*DATA TO USE*.
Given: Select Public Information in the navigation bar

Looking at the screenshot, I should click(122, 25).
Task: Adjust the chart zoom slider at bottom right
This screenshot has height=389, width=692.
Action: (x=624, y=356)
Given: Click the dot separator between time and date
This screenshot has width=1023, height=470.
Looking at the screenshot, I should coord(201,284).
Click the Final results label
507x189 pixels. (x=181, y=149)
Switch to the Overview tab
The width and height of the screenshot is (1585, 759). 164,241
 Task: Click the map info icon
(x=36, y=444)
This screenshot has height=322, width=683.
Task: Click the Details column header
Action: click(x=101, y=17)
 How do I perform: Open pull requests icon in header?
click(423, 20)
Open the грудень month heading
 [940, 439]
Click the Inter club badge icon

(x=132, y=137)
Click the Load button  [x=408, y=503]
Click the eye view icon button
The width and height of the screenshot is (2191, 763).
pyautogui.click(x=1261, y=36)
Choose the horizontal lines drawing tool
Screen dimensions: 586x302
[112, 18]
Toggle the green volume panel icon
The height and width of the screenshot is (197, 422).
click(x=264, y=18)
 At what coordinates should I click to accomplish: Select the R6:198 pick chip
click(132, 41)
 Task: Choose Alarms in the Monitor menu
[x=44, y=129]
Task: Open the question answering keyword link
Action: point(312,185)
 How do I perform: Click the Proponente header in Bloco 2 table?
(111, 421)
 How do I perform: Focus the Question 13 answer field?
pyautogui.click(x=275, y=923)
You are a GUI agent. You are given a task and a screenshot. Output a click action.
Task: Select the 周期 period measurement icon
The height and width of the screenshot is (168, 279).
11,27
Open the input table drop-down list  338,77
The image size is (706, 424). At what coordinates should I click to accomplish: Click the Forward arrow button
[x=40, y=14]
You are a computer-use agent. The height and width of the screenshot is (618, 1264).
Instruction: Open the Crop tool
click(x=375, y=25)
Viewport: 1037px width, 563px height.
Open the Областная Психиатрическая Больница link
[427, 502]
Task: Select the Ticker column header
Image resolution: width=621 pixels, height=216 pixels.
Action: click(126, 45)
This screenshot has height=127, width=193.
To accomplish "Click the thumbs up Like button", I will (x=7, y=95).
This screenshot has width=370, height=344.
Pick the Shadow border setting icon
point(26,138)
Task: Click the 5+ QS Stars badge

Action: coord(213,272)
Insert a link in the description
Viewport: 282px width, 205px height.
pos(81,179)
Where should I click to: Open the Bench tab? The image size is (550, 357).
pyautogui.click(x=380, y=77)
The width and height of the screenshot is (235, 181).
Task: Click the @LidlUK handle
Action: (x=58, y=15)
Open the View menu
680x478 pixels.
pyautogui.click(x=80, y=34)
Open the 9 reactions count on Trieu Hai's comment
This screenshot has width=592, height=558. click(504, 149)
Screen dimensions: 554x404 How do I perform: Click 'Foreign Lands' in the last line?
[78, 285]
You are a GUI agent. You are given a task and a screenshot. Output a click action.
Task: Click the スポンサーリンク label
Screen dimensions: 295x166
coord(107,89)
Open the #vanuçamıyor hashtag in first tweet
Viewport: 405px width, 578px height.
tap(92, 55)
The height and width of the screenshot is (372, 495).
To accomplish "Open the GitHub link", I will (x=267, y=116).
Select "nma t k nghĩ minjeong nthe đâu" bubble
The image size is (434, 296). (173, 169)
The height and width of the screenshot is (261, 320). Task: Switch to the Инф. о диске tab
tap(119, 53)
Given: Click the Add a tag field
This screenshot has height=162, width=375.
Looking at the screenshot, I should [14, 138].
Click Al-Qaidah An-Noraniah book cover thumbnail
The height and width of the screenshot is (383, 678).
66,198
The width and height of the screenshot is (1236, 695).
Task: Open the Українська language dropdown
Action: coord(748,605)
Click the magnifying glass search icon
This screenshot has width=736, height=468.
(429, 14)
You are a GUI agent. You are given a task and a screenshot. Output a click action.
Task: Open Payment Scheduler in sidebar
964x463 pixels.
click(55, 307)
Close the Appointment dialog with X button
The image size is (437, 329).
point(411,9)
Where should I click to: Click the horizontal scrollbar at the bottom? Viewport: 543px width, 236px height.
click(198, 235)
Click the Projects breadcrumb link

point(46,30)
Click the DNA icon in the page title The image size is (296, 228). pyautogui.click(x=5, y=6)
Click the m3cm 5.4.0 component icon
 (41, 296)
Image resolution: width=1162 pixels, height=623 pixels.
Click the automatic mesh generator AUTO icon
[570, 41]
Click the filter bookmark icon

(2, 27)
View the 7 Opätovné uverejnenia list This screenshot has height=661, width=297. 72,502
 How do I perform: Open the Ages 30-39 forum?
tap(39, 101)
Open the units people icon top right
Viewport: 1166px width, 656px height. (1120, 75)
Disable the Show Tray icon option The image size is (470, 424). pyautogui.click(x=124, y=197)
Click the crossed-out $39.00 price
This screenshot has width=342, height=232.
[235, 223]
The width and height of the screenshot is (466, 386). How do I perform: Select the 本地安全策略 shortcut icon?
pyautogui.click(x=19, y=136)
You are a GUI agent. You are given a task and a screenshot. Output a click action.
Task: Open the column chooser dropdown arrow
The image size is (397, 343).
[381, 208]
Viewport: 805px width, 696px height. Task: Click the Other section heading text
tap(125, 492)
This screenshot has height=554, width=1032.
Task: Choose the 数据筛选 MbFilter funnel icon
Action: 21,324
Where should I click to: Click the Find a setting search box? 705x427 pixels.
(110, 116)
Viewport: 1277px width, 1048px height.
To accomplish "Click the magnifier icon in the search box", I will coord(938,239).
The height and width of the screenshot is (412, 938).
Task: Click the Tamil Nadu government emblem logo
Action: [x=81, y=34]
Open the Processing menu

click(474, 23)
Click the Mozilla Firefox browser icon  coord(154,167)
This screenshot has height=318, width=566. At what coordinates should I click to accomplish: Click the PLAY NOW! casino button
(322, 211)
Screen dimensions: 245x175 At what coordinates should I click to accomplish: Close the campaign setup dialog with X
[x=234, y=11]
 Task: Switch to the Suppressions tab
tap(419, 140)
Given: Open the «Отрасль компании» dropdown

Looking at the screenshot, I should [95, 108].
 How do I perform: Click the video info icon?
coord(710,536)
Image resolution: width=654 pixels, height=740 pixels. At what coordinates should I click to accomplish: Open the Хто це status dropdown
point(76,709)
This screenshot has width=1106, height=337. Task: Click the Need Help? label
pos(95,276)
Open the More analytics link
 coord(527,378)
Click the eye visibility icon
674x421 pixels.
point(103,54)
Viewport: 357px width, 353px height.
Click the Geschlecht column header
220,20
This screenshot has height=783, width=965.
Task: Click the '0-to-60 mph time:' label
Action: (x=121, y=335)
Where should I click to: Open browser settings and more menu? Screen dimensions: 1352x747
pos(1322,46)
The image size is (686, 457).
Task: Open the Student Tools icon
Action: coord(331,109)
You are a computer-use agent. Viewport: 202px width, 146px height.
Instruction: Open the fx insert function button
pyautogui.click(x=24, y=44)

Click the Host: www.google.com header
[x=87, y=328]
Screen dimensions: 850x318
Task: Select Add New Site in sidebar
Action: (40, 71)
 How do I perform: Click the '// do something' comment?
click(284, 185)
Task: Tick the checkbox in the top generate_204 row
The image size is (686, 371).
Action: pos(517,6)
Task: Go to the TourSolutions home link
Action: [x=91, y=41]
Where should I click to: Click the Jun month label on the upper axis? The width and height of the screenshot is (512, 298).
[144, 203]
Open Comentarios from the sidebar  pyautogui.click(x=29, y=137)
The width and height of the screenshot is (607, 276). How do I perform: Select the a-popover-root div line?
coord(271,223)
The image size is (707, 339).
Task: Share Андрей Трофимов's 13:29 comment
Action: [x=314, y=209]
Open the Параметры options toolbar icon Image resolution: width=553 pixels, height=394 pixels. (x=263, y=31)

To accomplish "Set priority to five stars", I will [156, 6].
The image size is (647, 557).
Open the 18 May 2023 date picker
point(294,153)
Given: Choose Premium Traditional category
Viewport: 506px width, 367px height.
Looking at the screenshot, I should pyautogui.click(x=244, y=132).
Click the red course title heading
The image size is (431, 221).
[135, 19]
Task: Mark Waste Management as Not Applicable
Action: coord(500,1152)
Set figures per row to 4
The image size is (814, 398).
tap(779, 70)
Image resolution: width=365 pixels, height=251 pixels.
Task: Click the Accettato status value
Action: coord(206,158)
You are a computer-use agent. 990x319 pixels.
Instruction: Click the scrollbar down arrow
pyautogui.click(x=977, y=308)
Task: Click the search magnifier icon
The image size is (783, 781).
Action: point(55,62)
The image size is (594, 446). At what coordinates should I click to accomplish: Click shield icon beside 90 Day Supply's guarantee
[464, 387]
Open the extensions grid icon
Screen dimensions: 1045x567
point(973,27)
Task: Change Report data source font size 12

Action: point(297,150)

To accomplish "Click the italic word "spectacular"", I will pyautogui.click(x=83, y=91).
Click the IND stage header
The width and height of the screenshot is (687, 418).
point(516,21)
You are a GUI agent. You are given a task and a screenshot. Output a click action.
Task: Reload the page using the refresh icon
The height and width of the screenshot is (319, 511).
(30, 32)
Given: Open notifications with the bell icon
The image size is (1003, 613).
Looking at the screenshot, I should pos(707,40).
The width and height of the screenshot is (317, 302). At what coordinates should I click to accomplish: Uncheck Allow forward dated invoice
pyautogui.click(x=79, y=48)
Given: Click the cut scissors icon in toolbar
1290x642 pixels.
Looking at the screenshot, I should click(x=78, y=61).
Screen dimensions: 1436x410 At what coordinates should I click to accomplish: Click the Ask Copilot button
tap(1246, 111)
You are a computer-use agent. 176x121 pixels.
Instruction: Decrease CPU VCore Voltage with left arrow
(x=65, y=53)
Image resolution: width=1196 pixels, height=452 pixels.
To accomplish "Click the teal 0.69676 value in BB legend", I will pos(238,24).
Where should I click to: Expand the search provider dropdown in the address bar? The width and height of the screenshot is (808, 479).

*TASK TO COMPLETE*.
Once you reach the line with "Where should I click to: Click the Jun" in the data above, copy it and every line after it exactly, up to and including the line with "Click the red course title heading".

*TASK RESULT*.
Where should I click to: Click the Jun month label on the upper axis? The width and height of the screenshot is (512, 298).
[144, 203]
Open Comentarios from the sidebar  pyautogui.click(x=29, y=137)
The width and height of the screenshot is (607, 276). How do I perform: Select the a-popover-root div line?
coord(271,223)
The image size is (707, 339).
Task: Share Андрей Трофимов's 13:29 comment
Action: [x=314, y=209]
Open the Параметры options toolbar icon Image resolution: width=553 pixels, height=394 pixels. (x=263, y=31)

To accomplish "Set priority to five stars", I will [156, 6].
The image size is (647, 557).
Open the 18 May 2023 date picker
point(294,153)
Given: Choose Premium Traditional category
Viewport: 506px width, 367px height.
Looking at the screenshot, I should pyautogui.click(x=244, y=132).
Click the red course title heading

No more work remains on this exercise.